## ABOUT THIS TASK
Please restate the following records word for word.

## RECORDS FOR THE TASK
[Start of section]

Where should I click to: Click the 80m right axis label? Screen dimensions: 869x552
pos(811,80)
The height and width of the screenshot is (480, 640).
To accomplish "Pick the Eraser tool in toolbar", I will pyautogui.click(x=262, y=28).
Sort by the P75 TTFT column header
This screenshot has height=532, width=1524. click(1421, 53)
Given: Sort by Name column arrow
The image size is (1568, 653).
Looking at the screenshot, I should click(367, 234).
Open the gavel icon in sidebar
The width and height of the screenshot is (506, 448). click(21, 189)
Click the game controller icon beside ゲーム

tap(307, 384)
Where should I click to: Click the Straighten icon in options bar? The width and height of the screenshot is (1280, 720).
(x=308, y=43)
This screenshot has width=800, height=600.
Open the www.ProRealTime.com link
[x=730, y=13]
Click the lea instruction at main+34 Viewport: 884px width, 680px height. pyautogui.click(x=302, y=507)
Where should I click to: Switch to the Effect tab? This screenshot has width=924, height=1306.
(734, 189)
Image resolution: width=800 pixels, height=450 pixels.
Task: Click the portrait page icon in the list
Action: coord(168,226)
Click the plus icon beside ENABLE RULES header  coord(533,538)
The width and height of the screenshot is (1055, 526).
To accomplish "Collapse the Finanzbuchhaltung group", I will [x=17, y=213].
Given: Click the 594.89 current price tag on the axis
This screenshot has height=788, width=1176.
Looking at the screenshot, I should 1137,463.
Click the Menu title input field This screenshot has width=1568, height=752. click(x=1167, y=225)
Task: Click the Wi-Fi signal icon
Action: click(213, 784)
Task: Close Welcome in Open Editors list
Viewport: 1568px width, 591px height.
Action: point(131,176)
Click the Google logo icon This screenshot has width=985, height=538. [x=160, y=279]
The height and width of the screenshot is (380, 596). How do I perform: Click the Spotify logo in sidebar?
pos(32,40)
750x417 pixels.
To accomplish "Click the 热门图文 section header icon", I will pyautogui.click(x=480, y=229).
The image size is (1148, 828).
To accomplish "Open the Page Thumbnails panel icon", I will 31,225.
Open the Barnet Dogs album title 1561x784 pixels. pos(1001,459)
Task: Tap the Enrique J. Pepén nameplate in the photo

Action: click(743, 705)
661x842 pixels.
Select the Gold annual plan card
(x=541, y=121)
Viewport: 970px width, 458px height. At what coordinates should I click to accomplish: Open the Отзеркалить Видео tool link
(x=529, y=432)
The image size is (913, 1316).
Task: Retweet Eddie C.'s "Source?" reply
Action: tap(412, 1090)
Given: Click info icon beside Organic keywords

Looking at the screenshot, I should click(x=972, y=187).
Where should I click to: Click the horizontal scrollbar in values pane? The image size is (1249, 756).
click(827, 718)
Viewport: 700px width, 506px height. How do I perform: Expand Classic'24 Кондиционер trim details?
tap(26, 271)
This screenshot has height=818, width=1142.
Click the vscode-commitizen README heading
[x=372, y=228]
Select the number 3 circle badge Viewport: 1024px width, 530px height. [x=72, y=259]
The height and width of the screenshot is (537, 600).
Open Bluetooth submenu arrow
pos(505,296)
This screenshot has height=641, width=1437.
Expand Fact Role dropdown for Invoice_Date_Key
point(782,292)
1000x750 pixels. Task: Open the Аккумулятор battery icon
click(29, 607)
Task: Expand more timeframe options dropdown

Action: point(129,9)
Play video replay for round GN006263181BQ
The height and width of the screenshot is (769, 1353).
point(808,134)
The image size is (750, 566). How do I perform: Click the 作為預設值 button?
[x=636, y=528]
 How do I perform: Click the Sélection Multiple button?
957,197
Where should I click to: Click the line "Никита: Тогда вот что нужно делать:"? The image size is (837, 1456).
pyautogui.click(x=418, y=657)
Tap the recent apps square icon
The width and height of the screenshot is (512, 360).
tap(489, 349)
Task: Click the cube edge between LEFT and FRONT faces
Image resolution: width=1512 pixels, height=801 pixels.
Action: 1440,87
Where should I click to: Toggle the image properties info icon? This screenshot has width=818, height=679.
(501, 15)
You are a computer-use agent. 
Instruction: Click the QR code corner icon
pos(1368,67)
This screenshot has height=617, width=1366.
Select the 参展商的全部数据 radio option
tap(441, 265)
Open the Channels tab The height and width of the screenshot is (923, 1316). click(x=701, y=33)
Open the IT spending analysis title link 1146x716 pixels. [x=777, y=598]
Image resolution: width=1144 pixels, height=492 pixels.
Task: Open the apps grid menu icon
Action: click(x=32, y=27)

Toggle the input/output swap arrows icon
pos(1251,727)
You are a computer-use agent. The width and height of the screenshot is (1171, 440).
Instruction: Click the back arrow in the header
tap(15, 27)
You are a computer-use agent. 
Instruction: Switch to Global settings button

[End of section]

## OUTPUT BELOW
Where should I click to: Click the 80m right axis label? Screen dimensions: 869x552
pos(811,80)
The height and width of the screenshot is (480, 640).
To accomplish "Pick the Eraser tool in toolbar", I will pyautogui.click(x=262, y=28).
Sort by the P75 TTFT column header
This screenshot has height=532, width=1524. click(1421, 53)
Given: Sort by Name column arrow
The image size is (1568, 653).
Looking at the screenshot, I should click(367, 234).
Open the gavel icon in sidebar
The width and height of the screenshot is (506, 448). click(21, 189)
Click the game controller icon beside ゲーム

tap(307, 384)
Where should I click to: Click the Straighten icon in options bar? The width and height of the screenshot is (1280, 720).
(x=308, y=43)
This screenshot has width=800, height=600.
Open the www.ProRealTime.com link
[x=730, y=13]
Click the lea instruction at main+34 Viewport: 884px width, 680px height. pyautogui.click(x=302, y=507)
Where should I click to: Switch to the Effect tab? This screenshot has width=924, height=1306.
(734, 189)
Image resolution: width=800 pixels, height=450 pixels.
Task: Click the portrait page icon in the list
Action: coord(168,226)
Click the plus icon beside ENABLE RULES header  coord(533,538)
The width and height of the screenshot is (1055, 526).
To accomplish "Collapse the Finanzbuchhaltung group", I will [x=17, y=213].
Given: Click the 594.89 current price tag on the axis
This screenshot has height=788, width=1176.
Looking at the screenshot, I should 1137,463.
Click the Menu title input field This screenshot has width=1568, height=752. click(x=1167, y=225)
Task: Click the Wi-Fi signal icon
Action: click(213, 784)
Task: Close Welcome in Open Editors list
Viewport: 1568px width, 591px height.
Action: point(131,176)
Click the Google logo icon This screenshot has width=985, height=538. [x=160, y=279]
The height and width of the screenshot is (380, 596). How do I perform: Click the Spotify logo in sidebar?
pos(32,40)
750x417 pixels.
To accomplish "Click the 热门图文 section header icon", I will pyautogui.click(x=480, y=229).
The image size is (1148, 828).
To accomplish "Open the Page Thumbnails panel icon", I will 31,225.
Open the Barnet Dogs album title 1561x784 pixels. pos(1001,459)
Task: Tap the Enrique J. Pepén nameplate in the photo

Action: click(743, 705)
661x842 pixels.
Select the Gold annual plan card
(x=541, y=121)
Viewport: 970px width, 458px height. At what coordinates should I click to accomplish: Open the Отзеркалить Видео tool link
(x=529, y=432)
The image size is (913, 1316).
Task: Retweet Eddie C.'s "Source?" reply
Action: tap(412, 1090)
Given: Click info icon beside Organic keywords

Looking at the screenshot, I should click(x=972, y=187).
Where should I click to: Click the horizontal scrollbar in values pane? The image size is (1249, 756).
click(827, 718)
Viewport: 700px width, 506px height. How do I perform: Expand Classic'24 Кондиционер trim details?
tap(26, 271)
This screenshot has height=818, width=1142.
Click the vscode-commitizen README heading
[x=372, y=228]
Select the number 3 circle badge Viewport: 1024px width, 530px height. [x=72, y=259]
The height and width of the screenshot is (537, 600).
Open Bluetooth submenu arrow
pos(505,296)
This screenshot has height=641, width=1437.
Expand Fact Role dropdown for Invoice_Date_Key
point(782,292)
1000x750 pixels. Task: Open the Аккумулятор battery icon
click(29, 607)
Task: Expand more timeframe options dropdown

Action: point(129,9)
Play video replay for round GN006263181BQ
The height and width of the screenshot is (769, 1353).
point(808,134)
The image size is (750, 566). How do I perform: Click the 作為預設值 button?
[x=636, y=528]
 How do I perform: Click the Sélection Multiple button?
957,197
Where should I click to: Click the line "Никита: Тогда вот что нужно делать:"? The image size is (837, 1456).
pyautogui.click(x=418, y=657)
Tap the recent apps square icon
The width and height of the screenshot is (512, 360).
tap(489, 349)
Task: Click the cube edge between LEFT and FRONT faces
Image resolution: width=1512 pixels, height=801 pixels.
Action: 1440,87
Where should I click to: Toggle the image properties info icon? This screenshot has width=818, height=679.
(501, 15)
You are a computer-use agent. 
Instruction: Click the QR code corner icon
pos(1368,67)
This screenshot has height=617, width=1366.
Select the 参展商的全部数据 radio option
tap(441, 265)
Open the Channels tab The height and width of the screenshot is (923, 1316). click(x=701, y=33)
Open the IT spending analysis title link 1146x716 pixels. [x=777, y=598]
Image resolution: width=1144 pixels, height=492 pixels.
Task: Open the apps grid menu icon
Action: click(x=32, y=27)

Toggle the input/output swap arrows icon
pos(1251,727)
You are a computer-use agent. The width and height of the screenshot is (1171, 440).
Instruction: Click the back arrow in the header
tap(15, 27)
You are a computer-use agent. 
Instruction: Switch to Global settings button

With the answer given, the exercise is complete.